▶ [What to work on]: With the pictures omitted, please transcribe exactly the lines beginning at the one that contains "Task: Click the Manufacturer" and ending with the last line of the records below.

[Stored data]

────────

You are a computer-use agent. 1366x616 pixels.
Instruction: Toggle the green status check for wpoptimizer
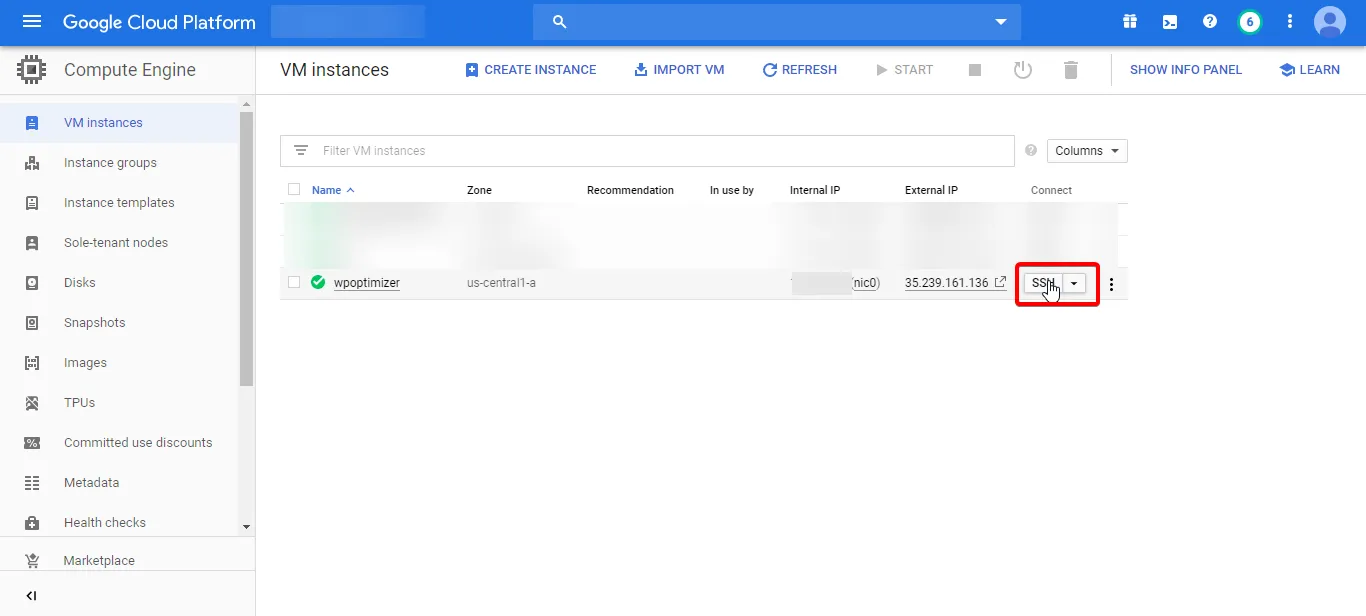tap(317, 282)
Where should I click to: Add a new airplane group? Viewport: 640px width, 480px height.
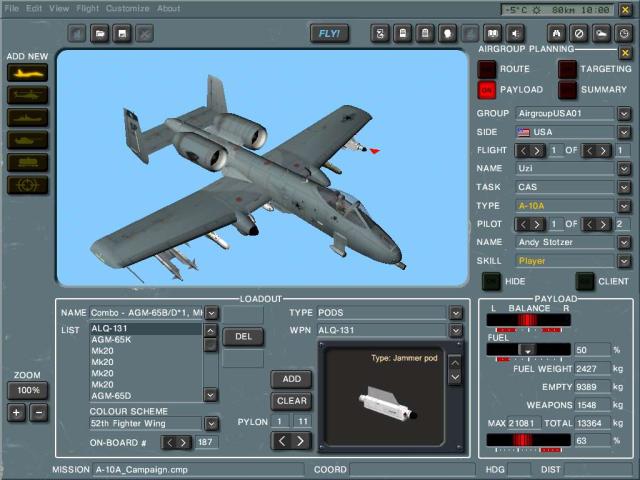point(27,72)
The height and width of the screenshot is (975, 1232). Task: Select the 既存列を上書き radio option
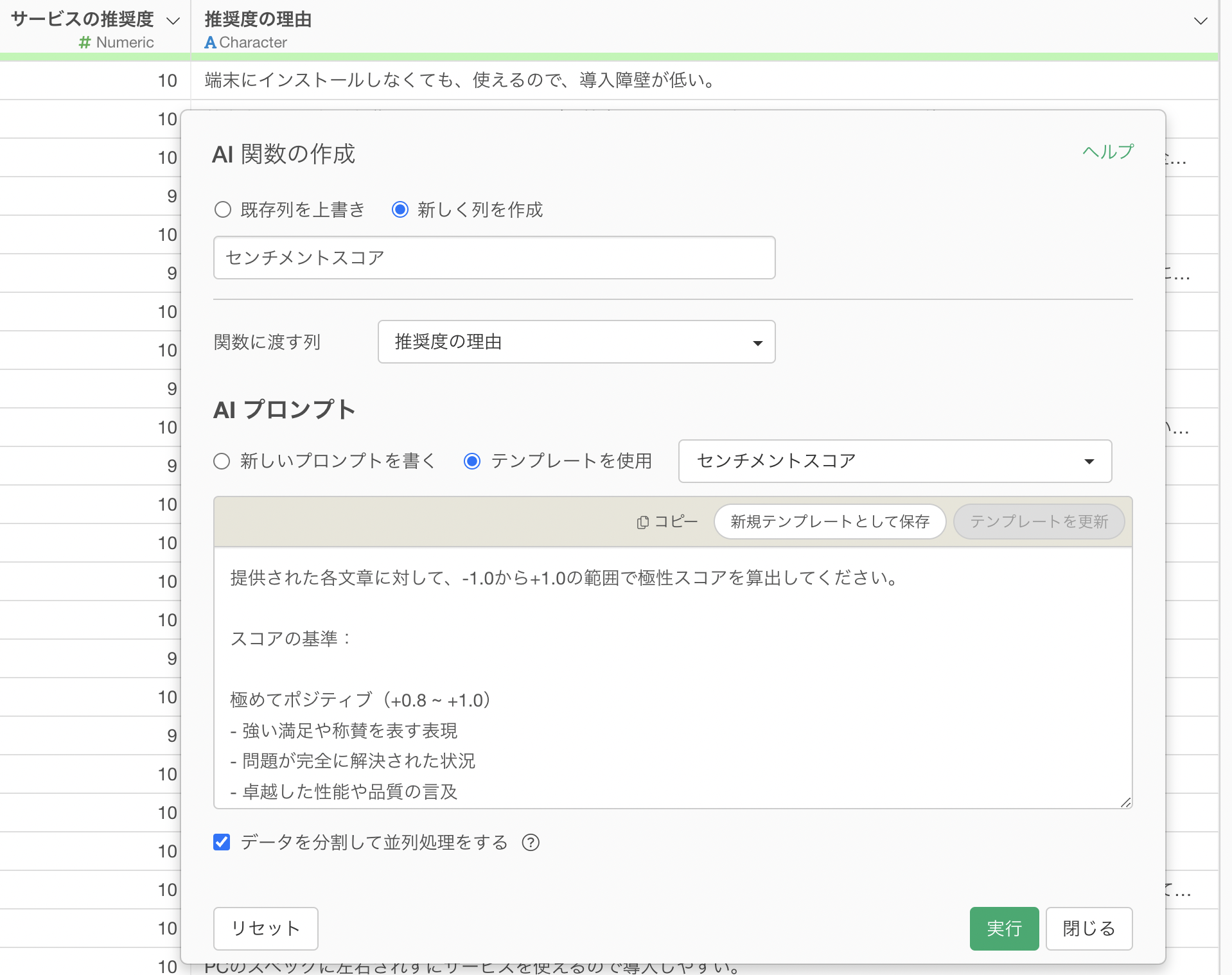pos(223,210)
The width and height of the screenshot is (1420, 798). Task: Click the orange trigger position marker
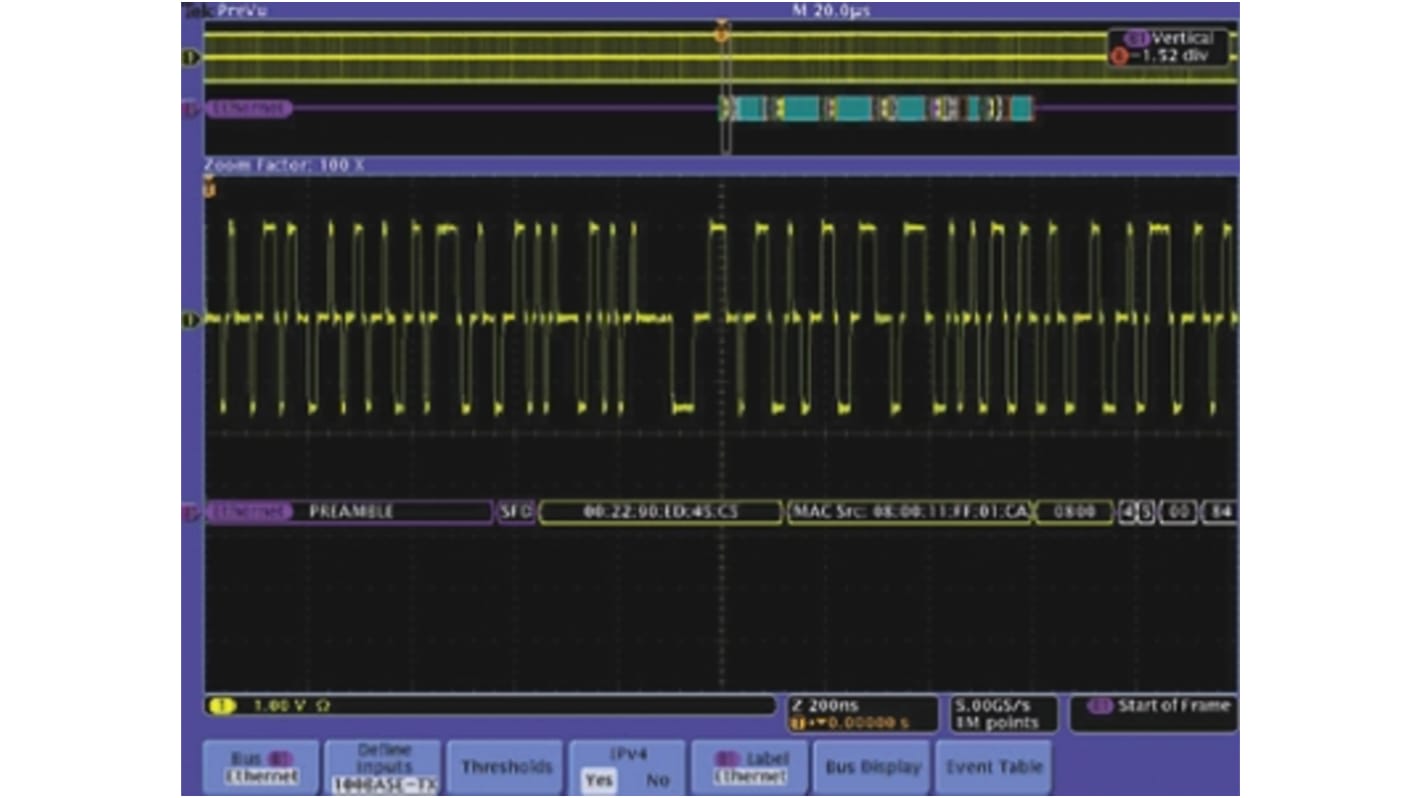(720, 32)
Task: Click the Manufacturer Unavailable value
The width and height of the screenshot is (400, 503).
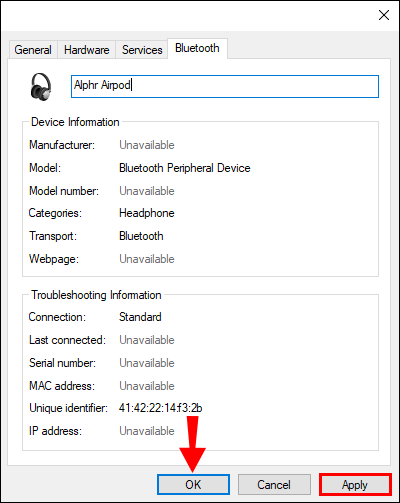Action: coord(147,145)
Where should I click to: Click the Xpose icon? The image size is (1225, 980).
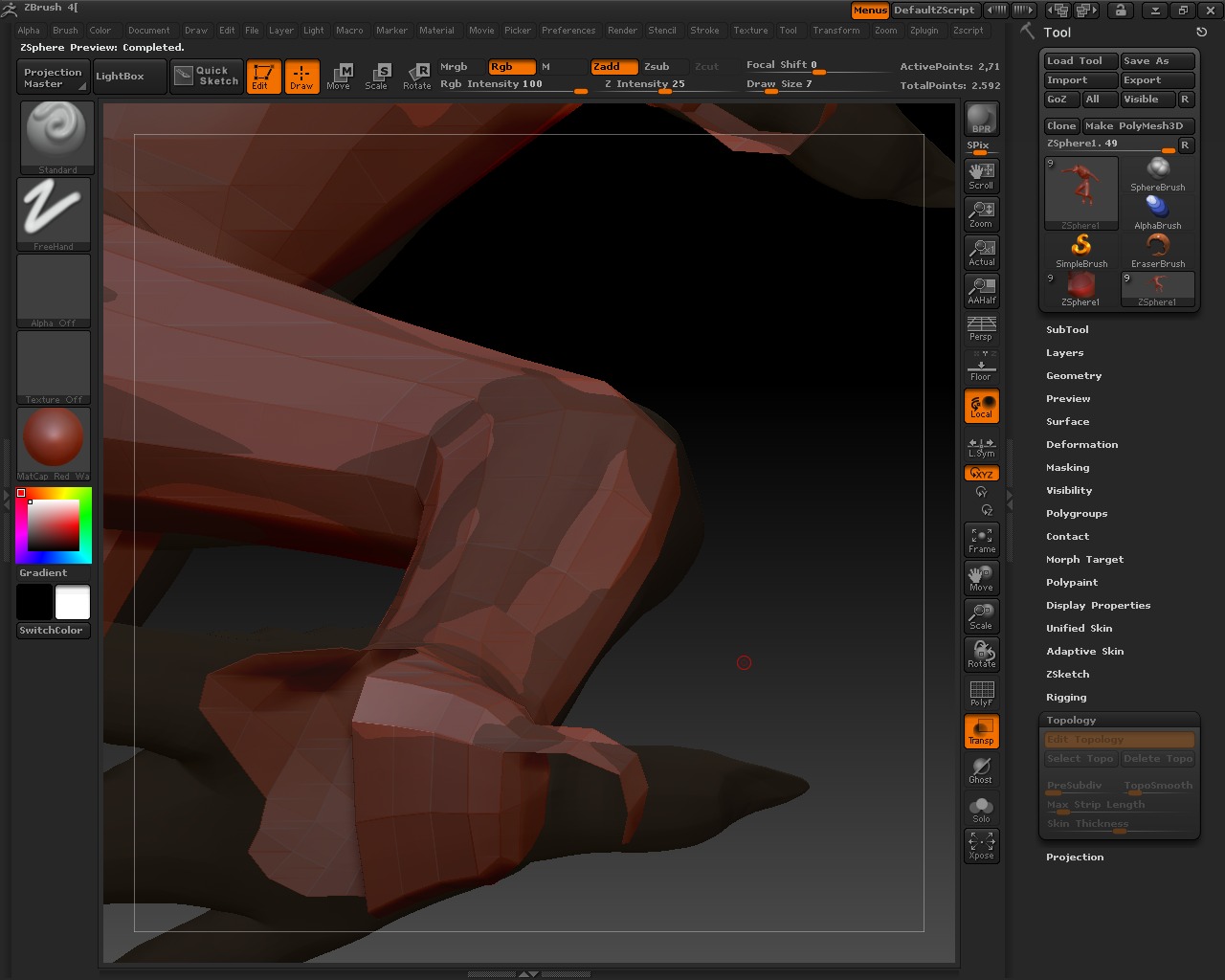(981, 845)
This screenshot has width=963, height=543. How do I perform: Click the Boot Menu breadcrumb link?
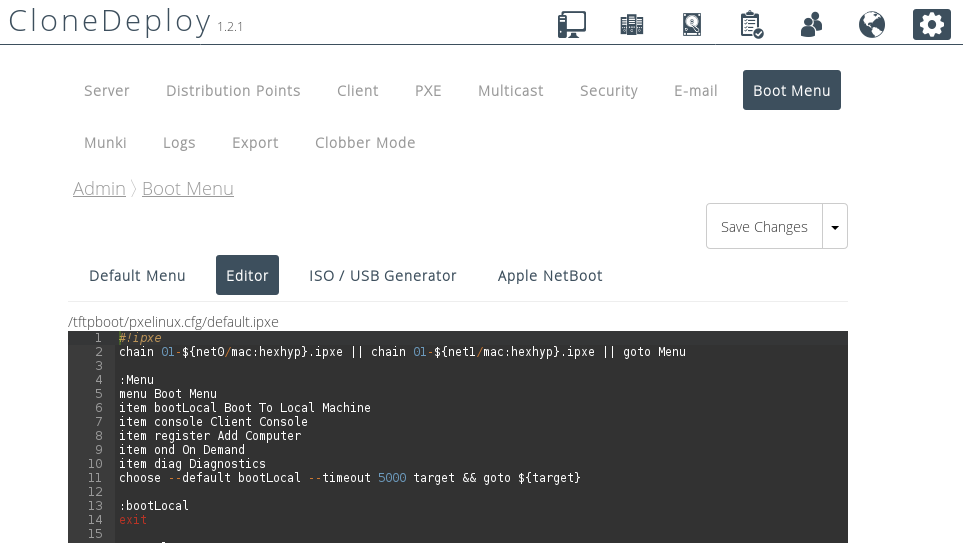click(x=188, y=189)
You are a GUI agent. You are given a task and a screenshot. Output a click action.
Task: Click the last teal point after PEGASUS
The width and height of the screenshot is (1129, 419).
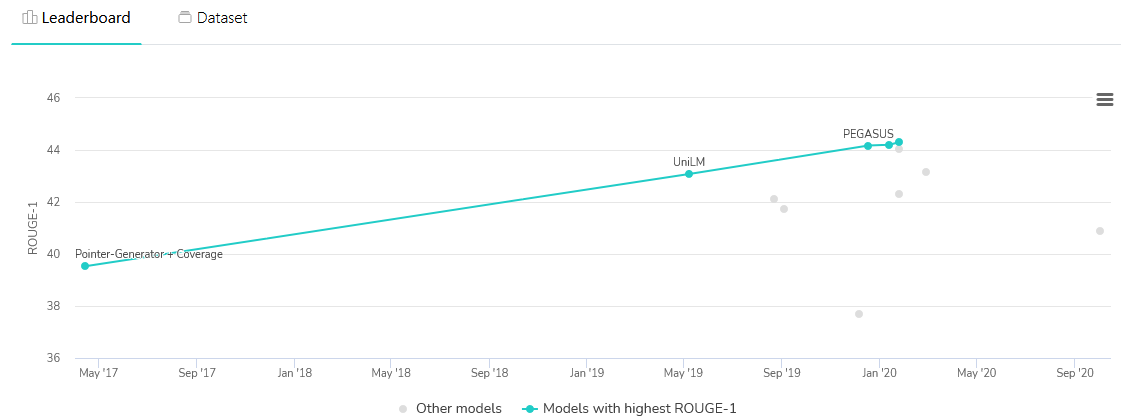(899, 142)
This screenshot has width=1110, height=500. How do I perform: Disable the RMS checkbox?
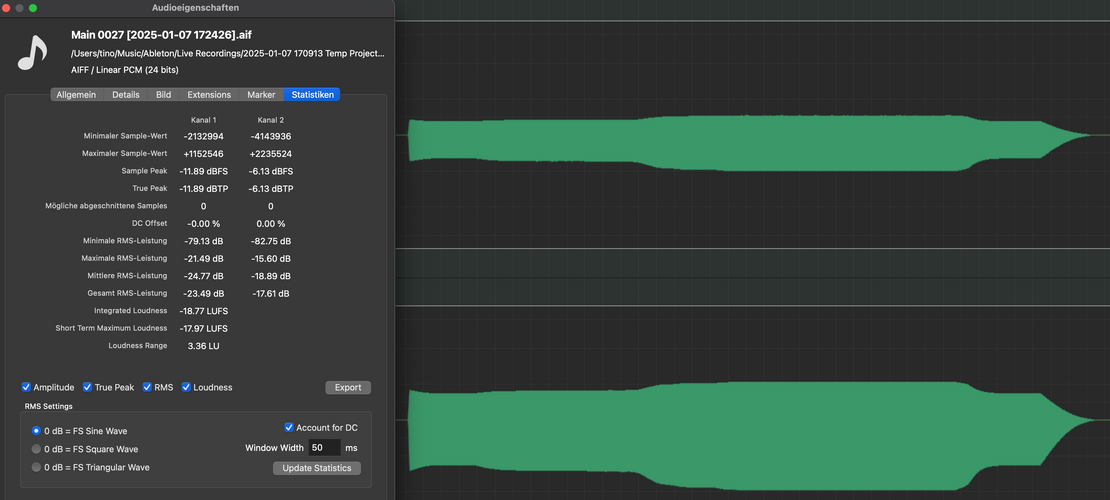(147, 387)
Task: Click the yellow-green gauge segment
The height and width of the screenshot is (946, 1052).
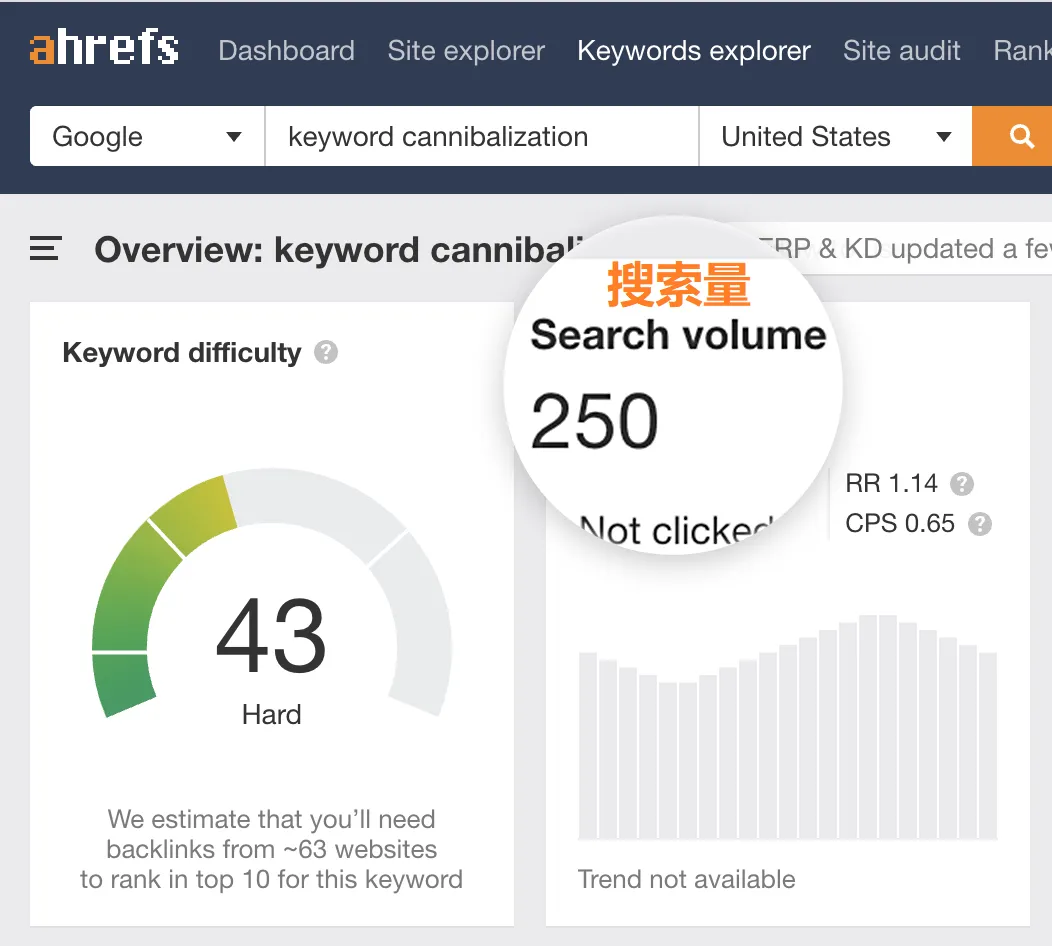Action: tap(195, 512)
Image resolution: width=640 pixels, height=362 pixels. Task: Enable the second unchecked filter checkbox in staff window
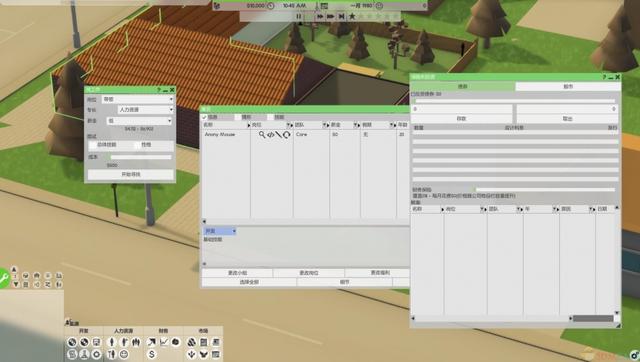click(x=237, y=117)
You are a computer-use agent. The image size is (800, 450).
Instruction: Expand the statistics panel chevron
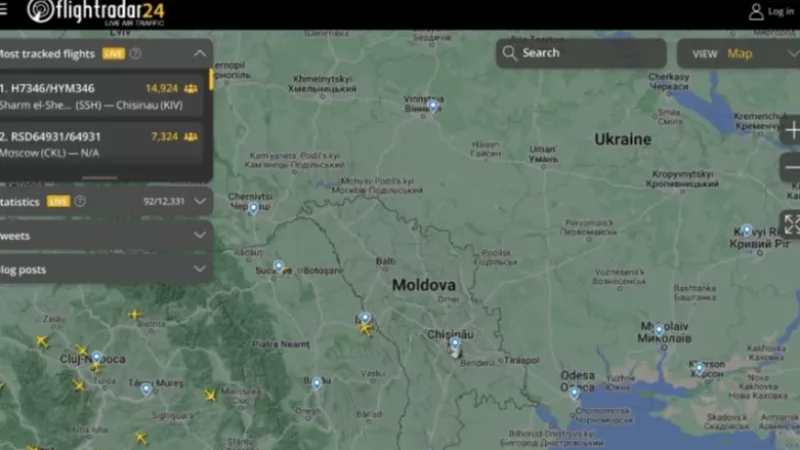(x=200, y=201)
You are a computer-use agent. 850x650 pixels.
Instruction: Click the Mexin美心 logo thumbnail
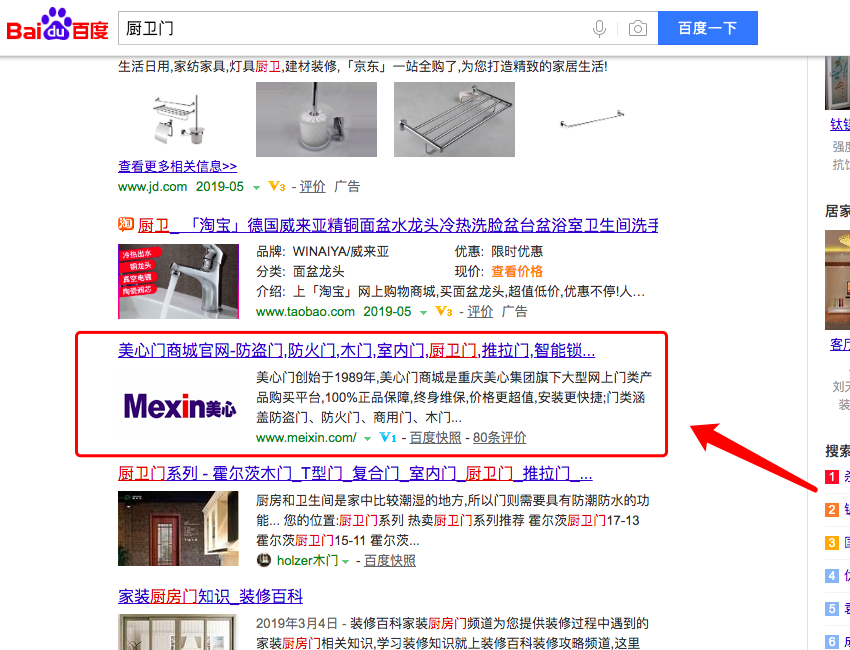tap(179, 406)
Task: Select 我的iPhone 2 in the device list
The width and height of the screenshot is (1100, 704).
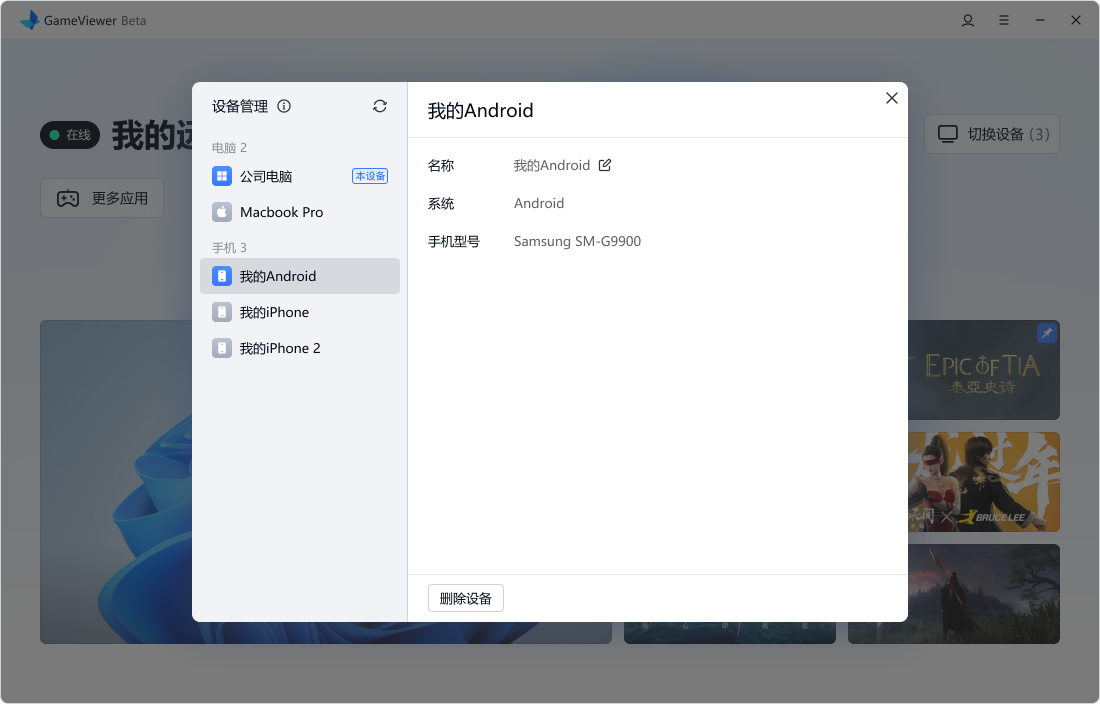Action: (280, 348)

────────

▶ [Solution below]:
Task: Click the Manufacturer Unavailable value
The width and height of the screenshot is (400, 503).
Action: coord(147,145)
Where should I click to: Click the Xpose icon? The image size is (1225, 980).
(981, 845)
This screenshot has width=963, height=543. How do I perform: Click the Boot Menu breadcrumb link?
click(x=188, y=189)
You are a GUI agent. You are given a task and a screenshot. Output a click action.
Task: Click the last teal point after PEGASUS
The width and height of the screenshot is (1129, 419).
(899, 142)
This screenshot has width=1110, height=500. How do I perform: Disable the RMS checkbox?
(147, 387)
Task: Click the yellow-green gauge segment
The height and width of the screenshot is (946, 1052).
Action: tap(195, 512)
Image resolution: width=640 pixels, height=362 pixels. Task: Enable the second unchecked filter checkbox in staff window
click(x=237, y=117)
You are a computer-use agent. The image size is (800, 450).
Instruction: Expand the statistics panel chevron
(x=200, y=201)
You are a computer-use agent. 850x650 pixels.
Instruction: Click the Mexin美心 logo thumbnail
tap(179, 406)
Task: Select 我的iPhone 2 in the device list
The width and height of the screenshot is (1100, 704).
Action: (280, 348)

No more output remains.